++++ Listed records
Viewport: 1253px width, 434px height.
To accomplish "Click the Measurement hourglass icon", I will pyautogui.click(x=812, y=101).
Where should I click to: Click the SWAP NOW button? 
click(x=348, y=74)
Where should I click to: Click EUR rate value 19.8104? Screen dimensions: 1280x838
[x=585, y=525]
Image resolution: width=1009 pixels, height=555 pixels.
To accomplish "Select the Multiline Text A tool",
++++++++
++++ Listed records
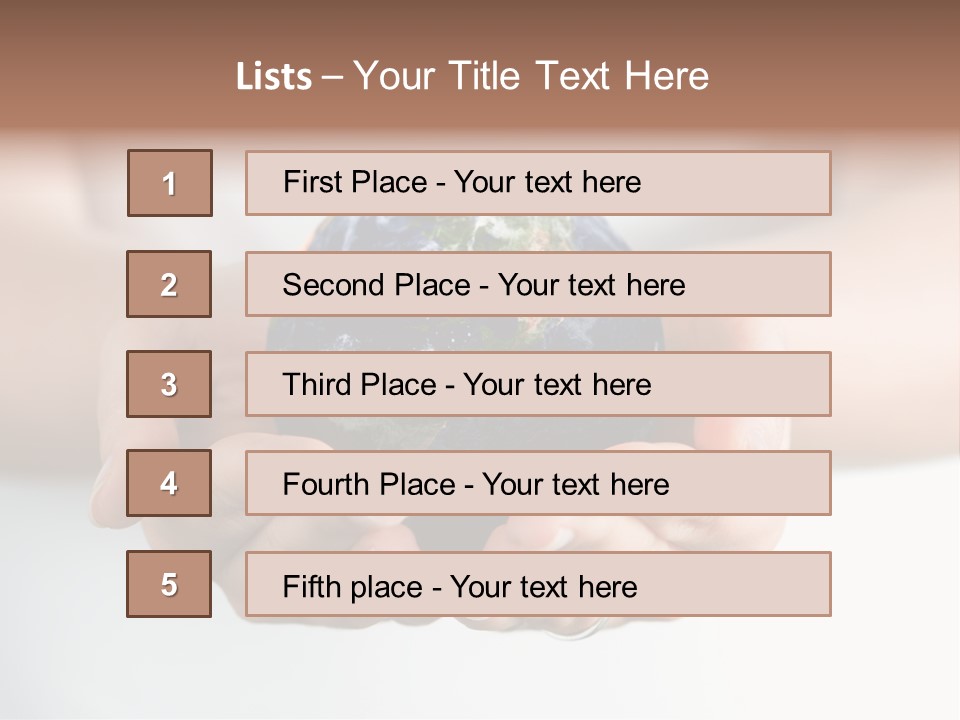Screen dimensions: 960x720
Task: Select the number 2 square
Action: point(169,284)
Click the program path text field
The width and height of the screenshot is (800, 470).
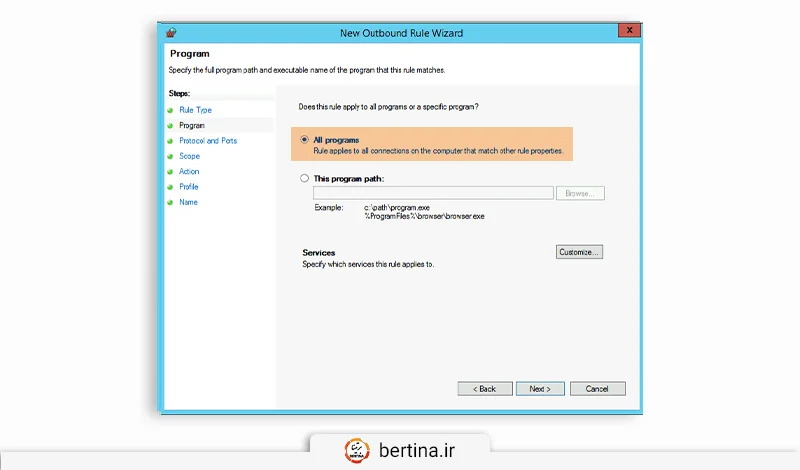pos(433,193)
++++++++
++++ Listed records
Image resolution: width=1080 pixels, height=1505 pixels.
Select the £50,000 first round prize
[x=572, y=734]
++++++++
◆ What the task asks ◆
Out of the material above, output word for word the line with "Image resolution: width=1009", the line with "the Multiline Text", and all lines between them, with nothing else.

◆ Written answer ◆
Image resolution: width=1009 pixels, height=555 pixels.
To accomplish "Select the Multiline Text A tool",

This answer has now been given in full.